● What the task requires
There is one span to output from the data below: the lines starting at the line with "Click the Nominal" and ending at the line with "Screen dimensions: 800x600". Output it exactly, ends included, nothing more.

● Dataset content
---+---

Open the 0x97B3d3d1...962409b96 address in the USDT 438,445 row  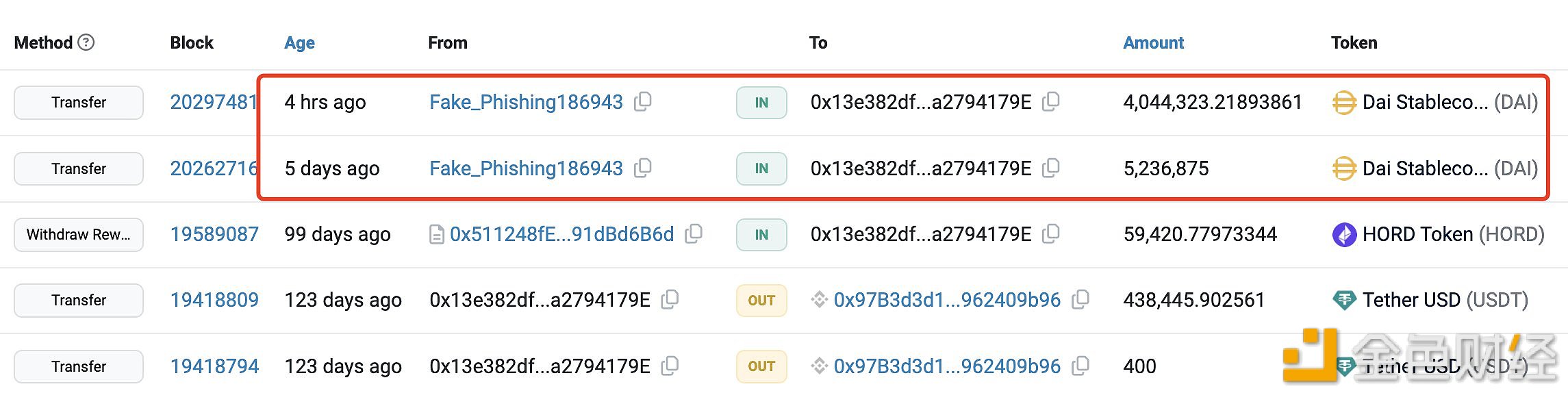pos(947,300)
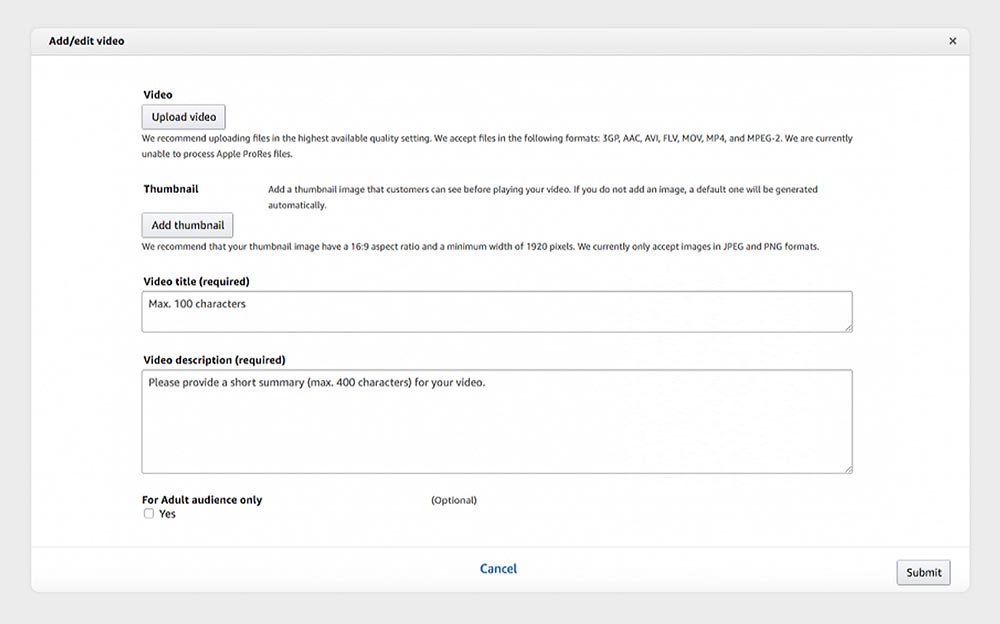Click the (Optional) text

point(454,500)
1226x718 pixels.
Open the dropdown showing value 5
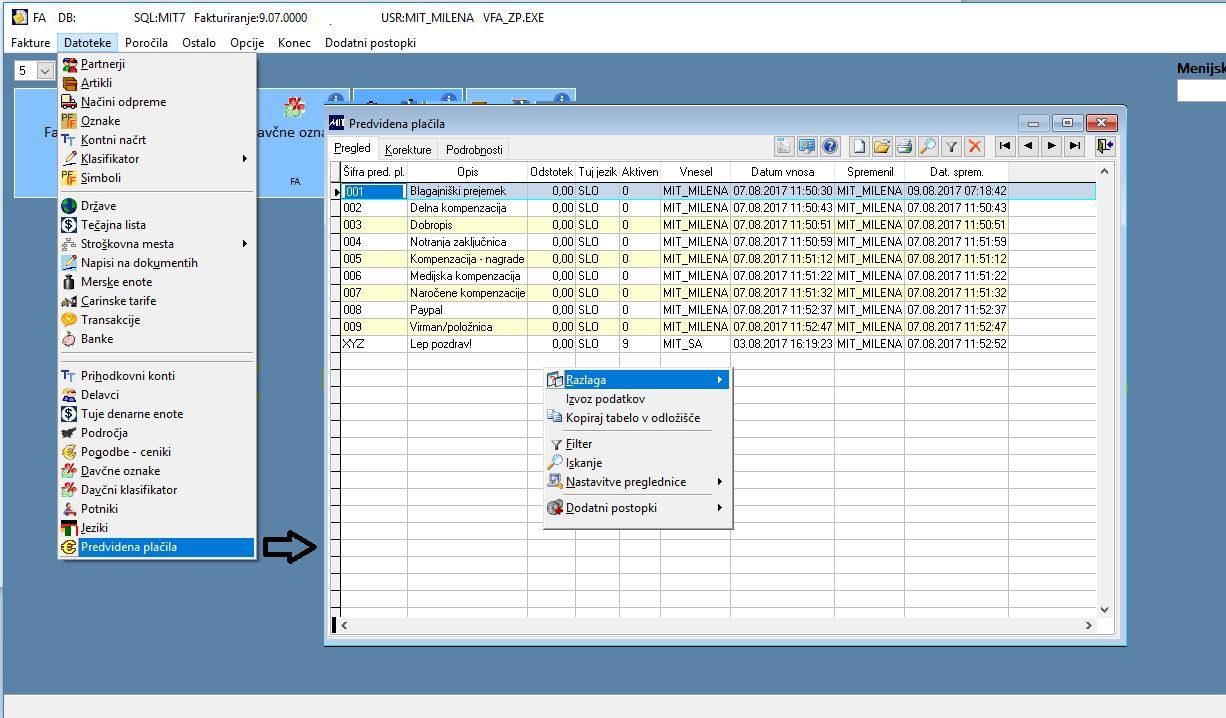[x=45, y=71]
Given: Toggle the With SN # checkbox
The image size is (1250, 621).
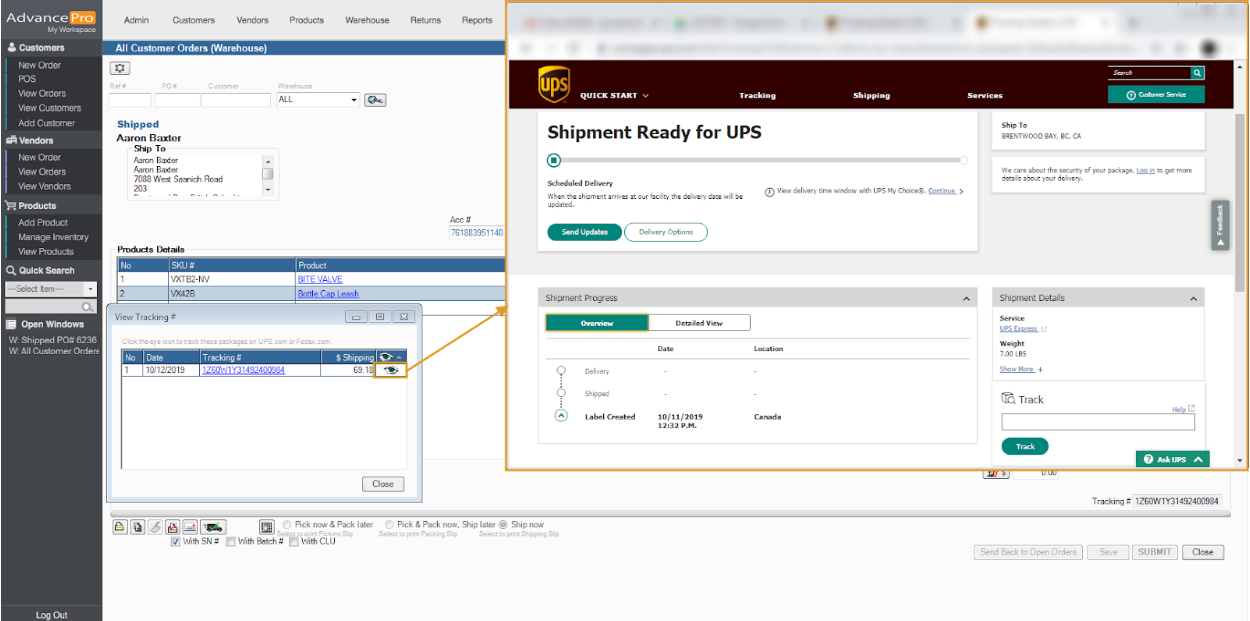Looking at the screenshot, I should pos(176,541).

---+---

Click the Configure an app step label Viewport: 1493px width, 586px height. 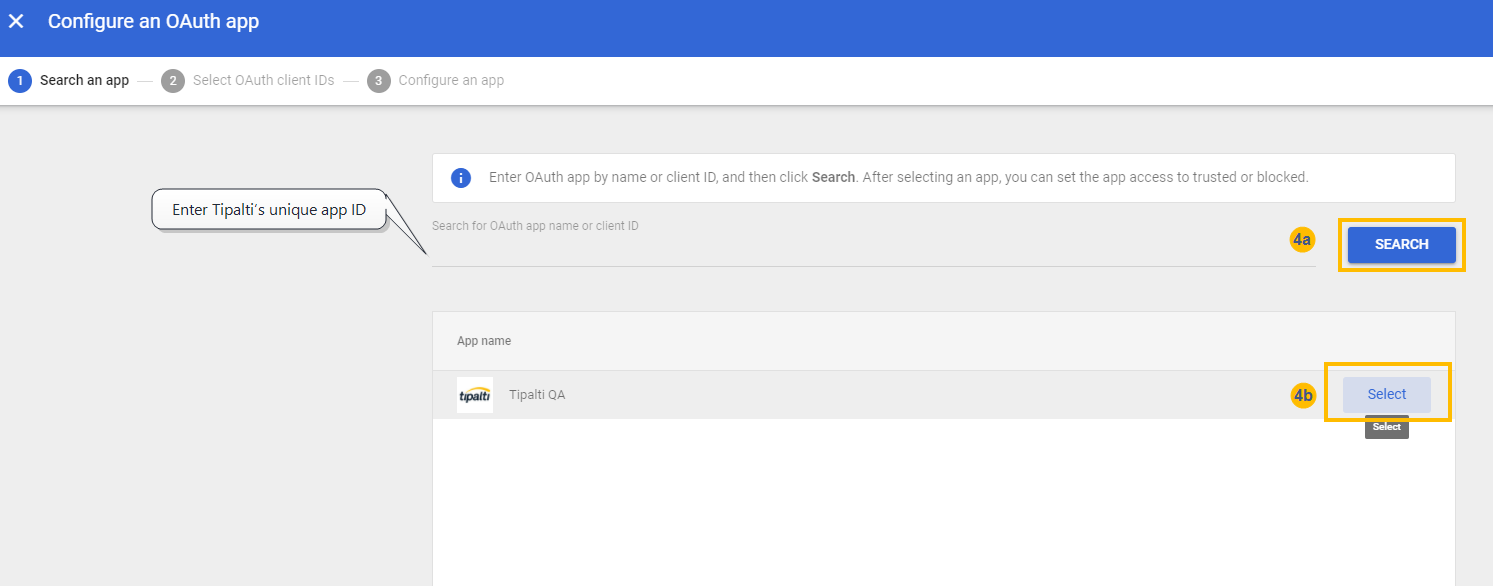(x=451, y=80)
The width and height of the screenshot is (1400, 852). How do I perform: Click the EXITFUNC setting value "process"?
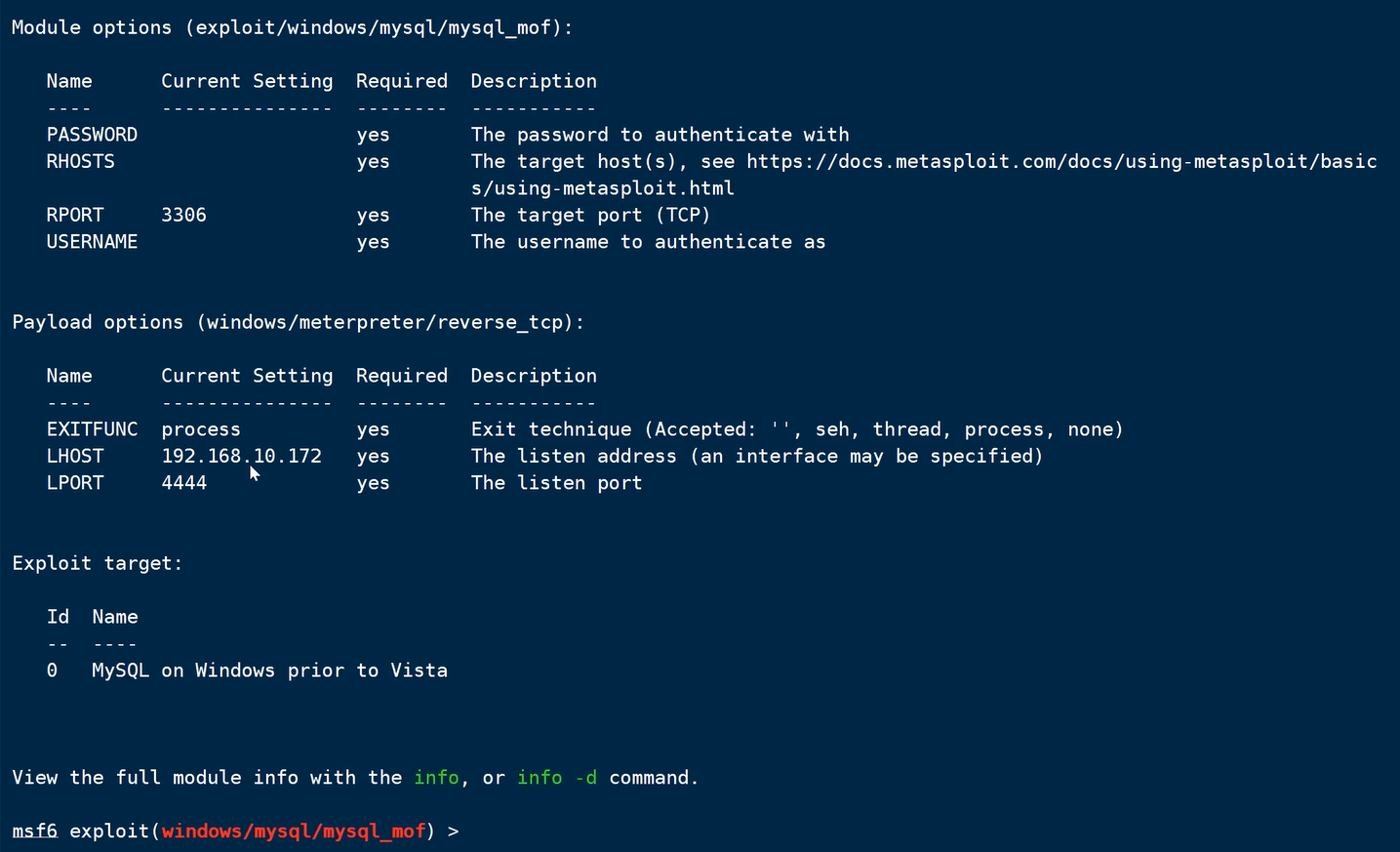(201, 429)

---+---

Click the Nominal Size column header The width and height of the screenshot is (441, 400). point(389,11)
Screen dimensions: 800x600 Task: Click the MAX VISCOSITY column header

---+---

● Answer for this exercise
Click the Nominal Size column header The width and height of the screenshot is (441, 400). point(389,11)
Screen dimensions: 800x600 Task: Click the MAX VISCOSITY column header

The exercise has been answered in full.